In a bright kitchen hidden amongst warehouses on Annacis Island, chef Poyan Danesh adds the finishing garnish to a saffron lobster risotto while keeping an eye on the black tiger shrimp frying on the stove.
The kitchen on an industrial island in the Fraser River isn’t the first place you’d expect to find sumptuous cuisine prepared by the former member of Canada’s Culinary Olympics team.
Danesh isn’t preparing food at a restaurant. He’s the culinary director at Frobisher International Enterprise Ltd., a Richmond-based seafood importer. When you buy seafood in Richmond, whether at a restaurant or a grocery store, there’s a fair chance Danesh once prepared the product in this kitchen, convincing restaurant owners, suppliers and grocery stores to stock their shelves with it.

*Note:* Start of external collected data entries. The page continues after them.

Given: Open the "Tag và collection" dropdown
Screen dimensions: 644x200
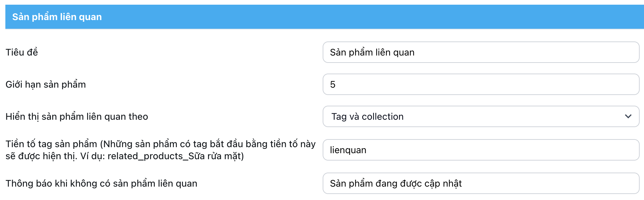Looking at the screenshot, I should (x=480, y=116).
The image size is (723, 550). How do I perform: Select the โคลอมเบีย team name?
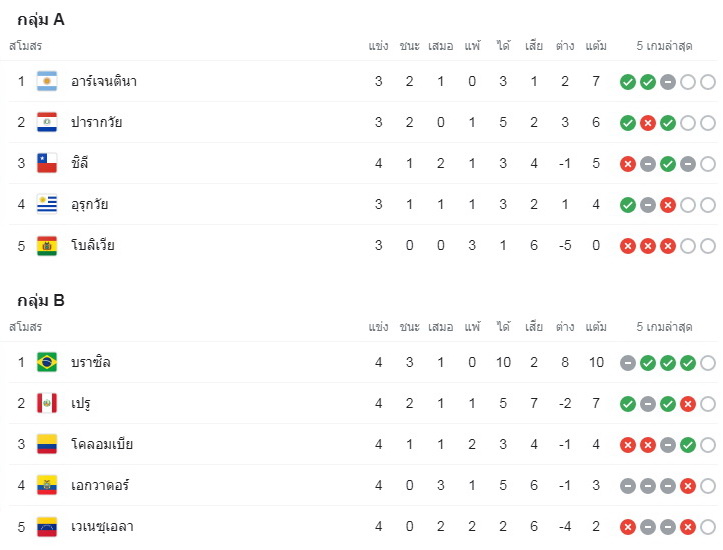(x=102, y=444)
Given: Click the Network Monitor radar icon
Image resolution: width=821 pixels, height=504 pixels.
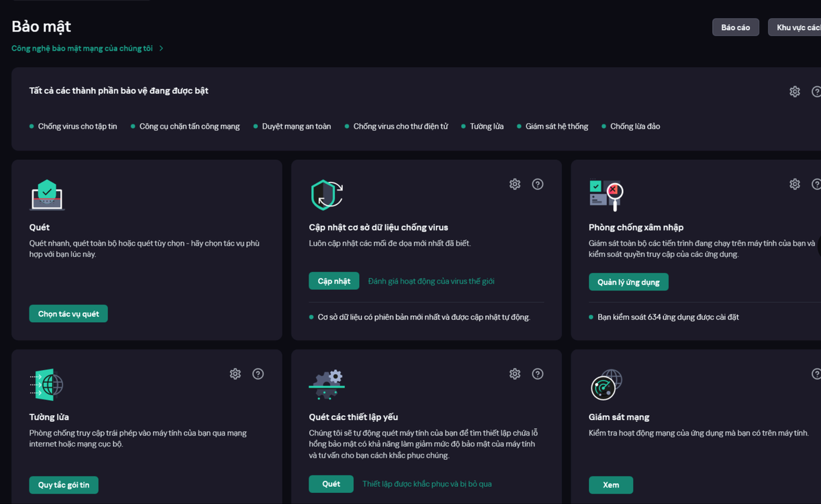Looking at the screenshot, I should 606,384.
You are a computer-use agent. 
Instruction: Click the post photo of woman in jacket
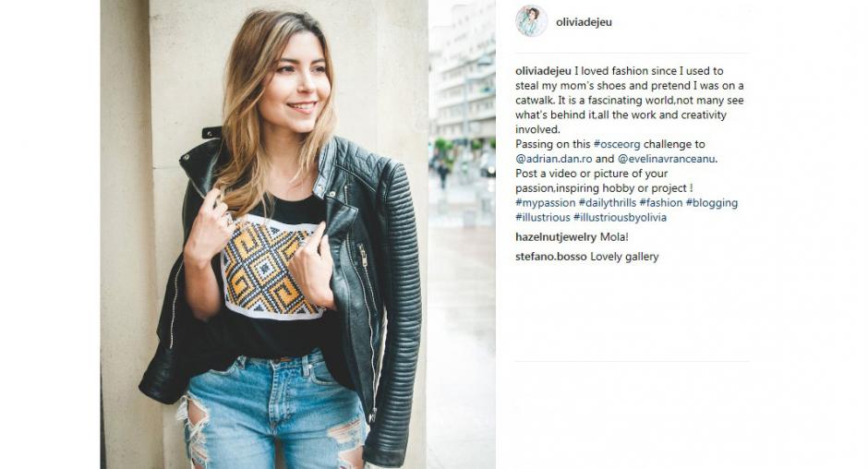(298, 235)
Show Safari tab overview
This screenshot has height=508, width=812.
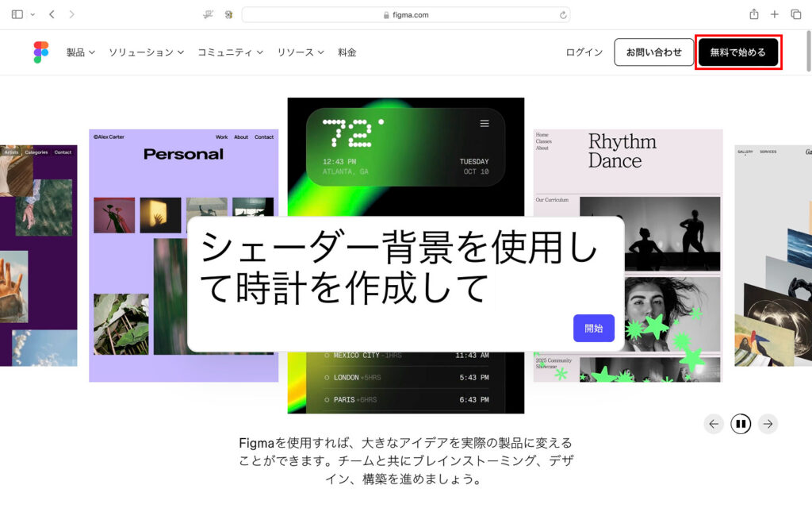pyautogui.click(x=795, y=14)
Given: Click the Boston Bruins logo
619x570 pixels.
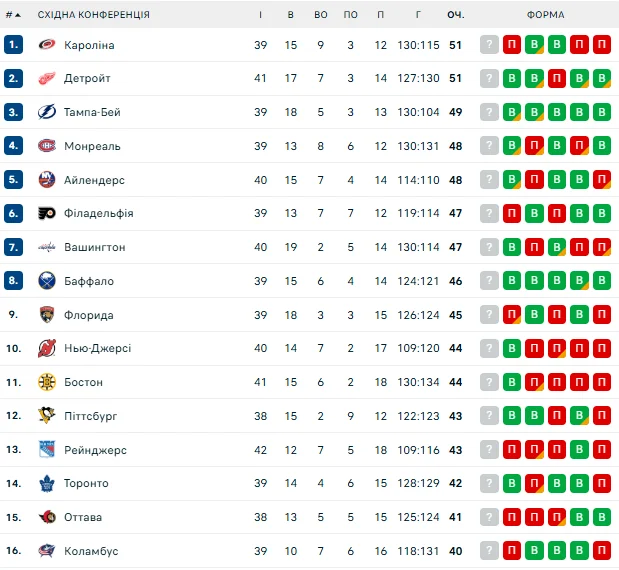Looking at the screenshot, I should [47, 382].
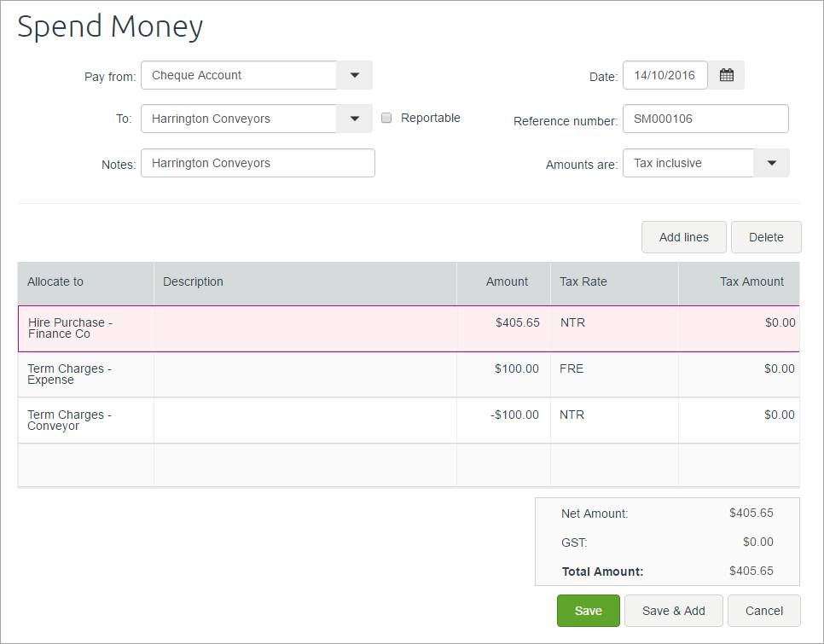Edit the Date field
The height and width of the screenshot is (644, 824).
pyautogui.click(x=665, y=75)
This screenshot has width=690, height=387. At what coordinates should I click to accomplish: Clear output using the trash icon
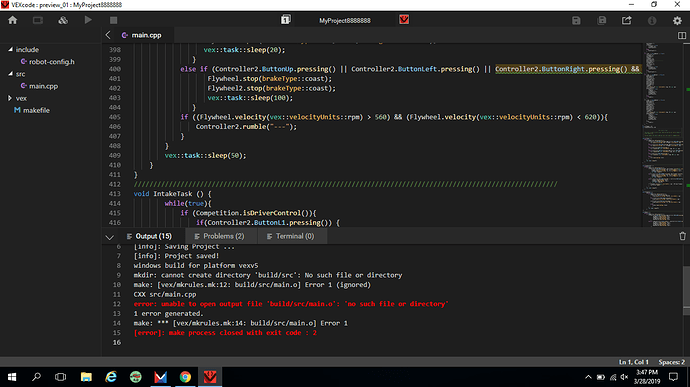click(683, 236)
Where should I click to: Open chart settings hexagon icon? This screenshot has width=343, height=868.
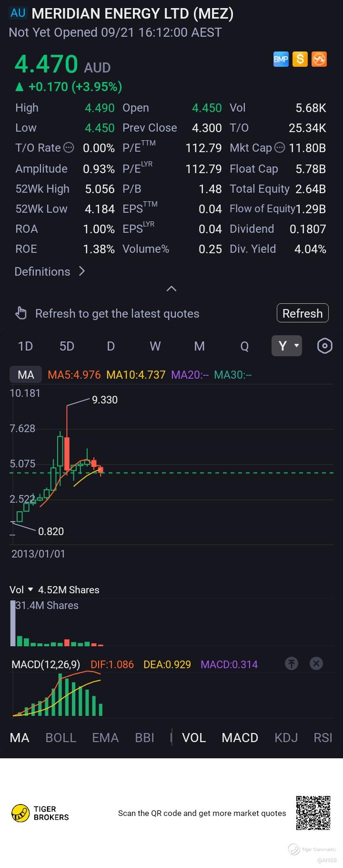click(x=325, y=346)
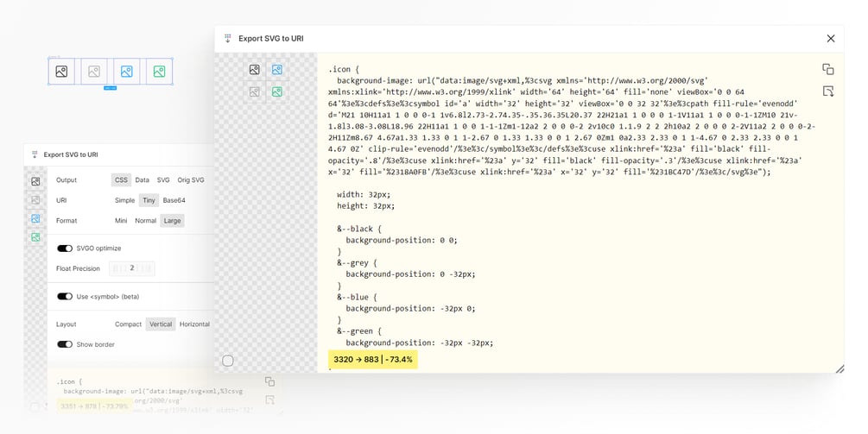Set output type to Data
The image size is (868, 434).
pos(142,180)
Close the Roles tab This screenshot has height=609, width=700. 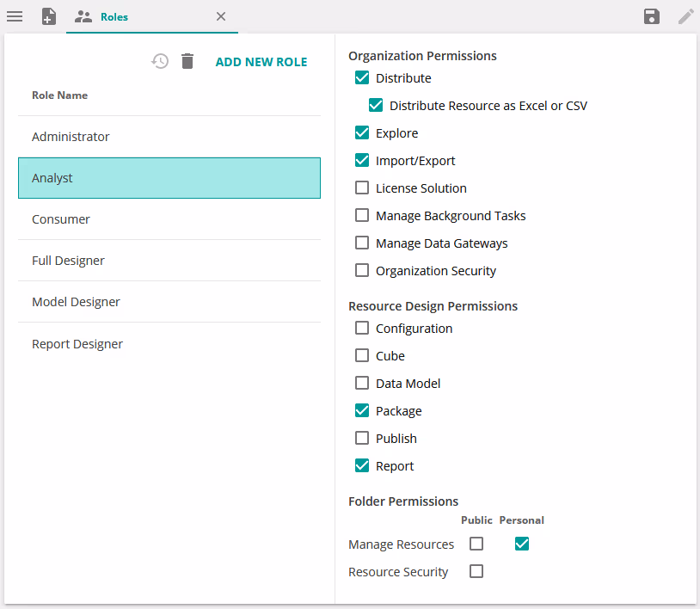tap(221, 16)
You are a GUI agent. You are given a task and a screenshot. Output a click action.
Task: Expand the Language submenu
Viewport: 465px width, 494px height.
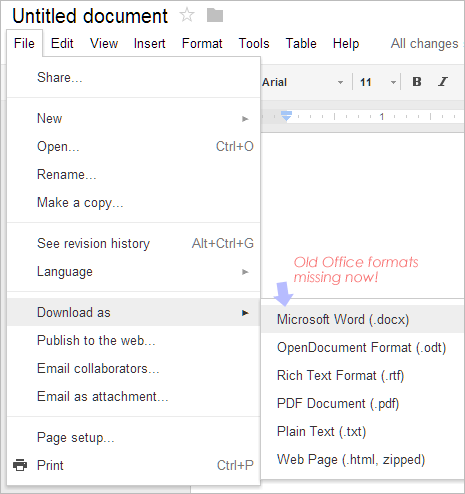pos(133,272)
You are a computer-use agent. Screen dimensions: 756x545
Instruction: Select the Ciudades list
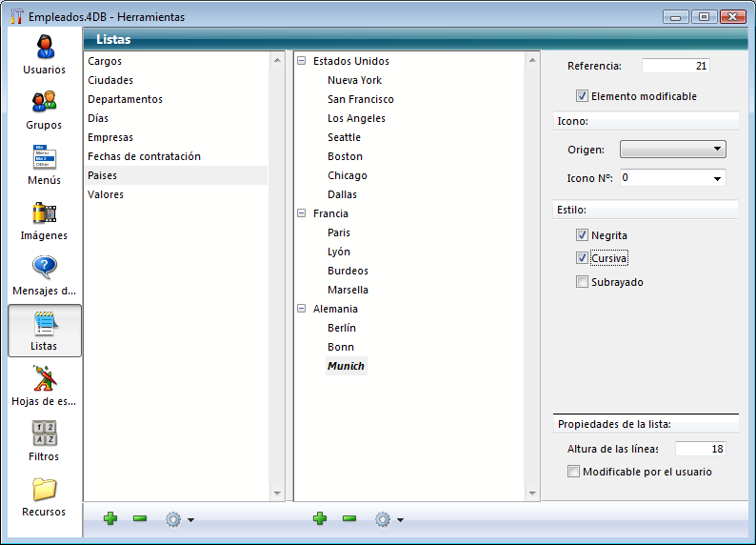click(110, 80)
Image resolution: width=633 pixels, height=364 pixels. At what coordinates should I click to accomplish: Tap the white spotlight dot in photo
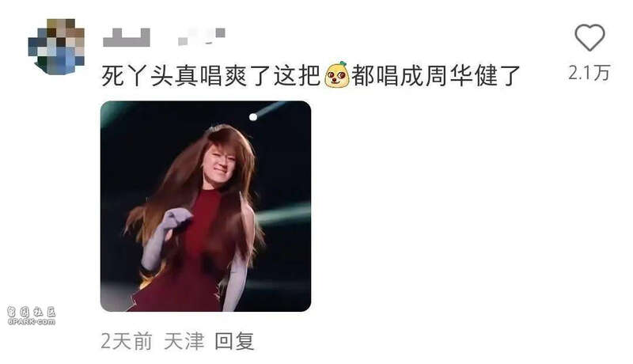point(253,117)
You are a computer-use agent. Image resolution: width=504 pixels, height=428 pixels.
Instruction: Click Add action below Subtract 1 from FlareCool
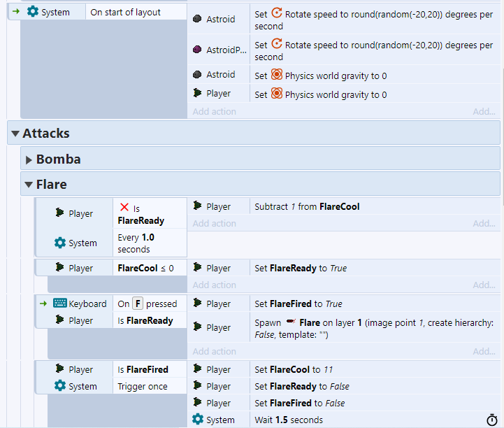(214, 224)
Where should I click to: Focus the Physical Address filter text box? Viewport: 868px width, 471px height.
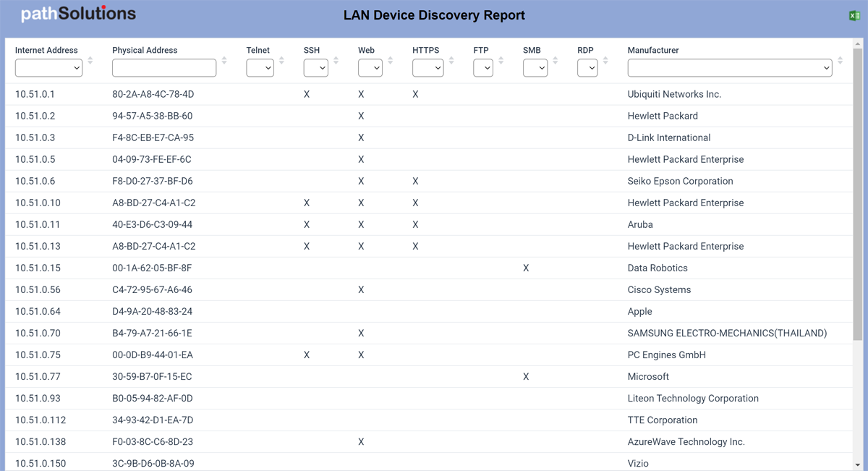(164, 68)
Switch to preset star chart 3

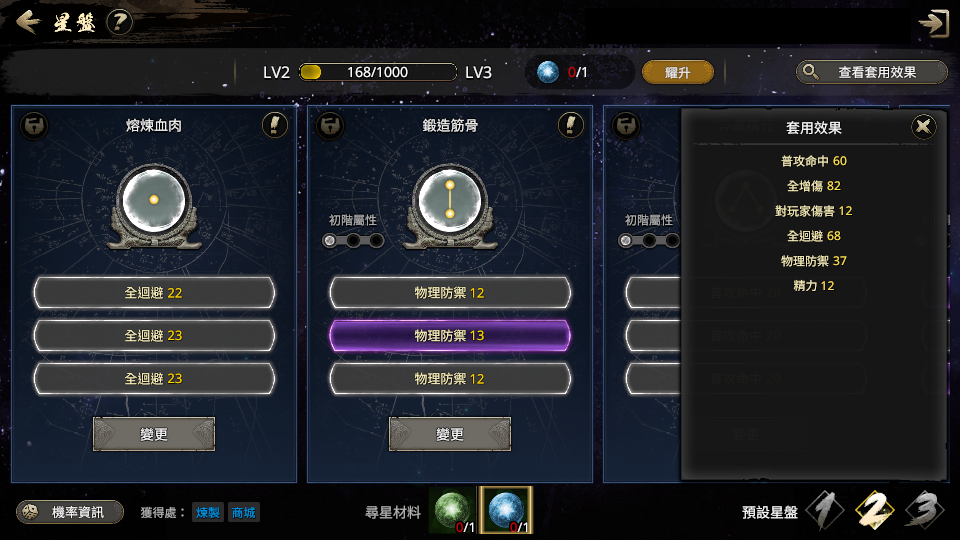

“The test kitchen is customer relationships if you will,” he said. “To have kind of an open environment of learning between chefs and restaurants to discuss seafood and sustainable seafood anytime you want.”
It’s used to sample the fish, crustaceans and mollusks Frobisher imports and to create new recipes the company can recommend to customers who buy their seafood.
“You get into the cooking world, I guess, to be able to experiment. And it’s always great that they have a positive experience and enjoy the food,” Danesh said.
If you want to try one of Danesh’s recipes, you can pick up many of the seafood ingredients at a Richmond T&T (Frobisher won the grocery chain’s supplier of the year award in 2015) and watch a tutorial on his YouTube channel.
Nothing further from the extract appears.